BlackRock Researchers Develop AI Agent System for Stock Picks: Study

LLMs are often treated as one-size-fits-all tools: they can suggest what to make for dinner from a fridge photo or plan a trip to the Marshall Islands.

But AI struggles with tasks requiring mathematical precision. Because it’s probabilistic, the same prompt can yield different answers — and even the model builders can’t fully explain why.

Instead of a single model, BlackRock built three specialized “agents” that mimic different analyst roles, according to a new study.

  • Fundamental Agent — parses 10-Ks and earnings reports

  • Sentiment Agent — reviews news and analyst ratings

  • Valuation Agent — studies prices, volatility, and volumes

Each agent analyzes a stock independently, then enters a round-robin debate. Disagreements are argued until the agents reach consensus on whether to BUY or SELL — a process designed to mimic an investment committee.

The system runs on Microsoft's AutoGen framework using GPT-4o, with custom tools for each agent: document parsing for 10-Ks, news summarization, and volatility calculators.

The agents' recommendations change based on risk tolerance settings. The same volatile stock might get a SELL from a risk-averse agent but a BUY from a risk-neutral one analyzing identical data.

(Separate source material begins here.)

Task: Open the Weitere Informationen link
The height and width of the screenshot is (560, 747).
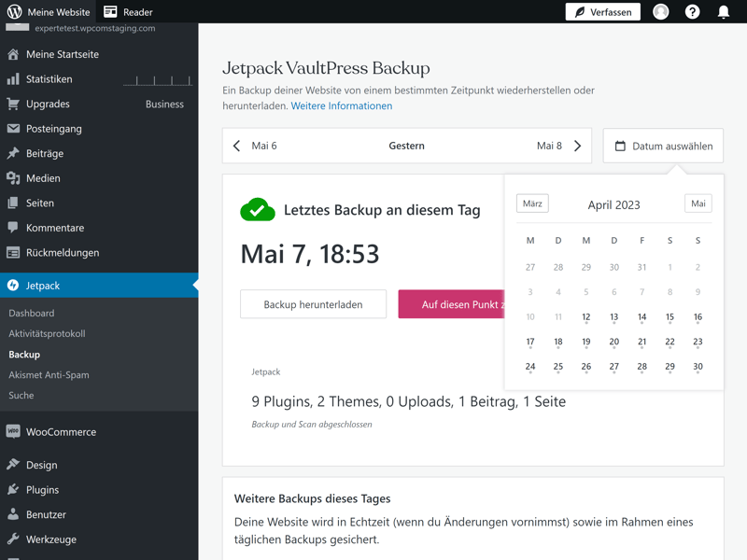Action: 341,105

Tested on 15 tech stocks over four months in 2024, the system outperformed both single agents and the benchmark in risk-neutral portfolios on a risk-adjusted basis (Sharpe ratios). In risk-averse portfolios, all approaches lagged the benchmark — since volatile tech names were excluded — but the multi-agent showed smaller drawdowns than single agents.

The authors argue this setup improves analytical rigor and helps mitigate behavioral biases like overconfidence. While limited in scope and not a full portfolio optimizer, the study suggests specialized, debating agents may prove more reliable than general models for quantitative finance.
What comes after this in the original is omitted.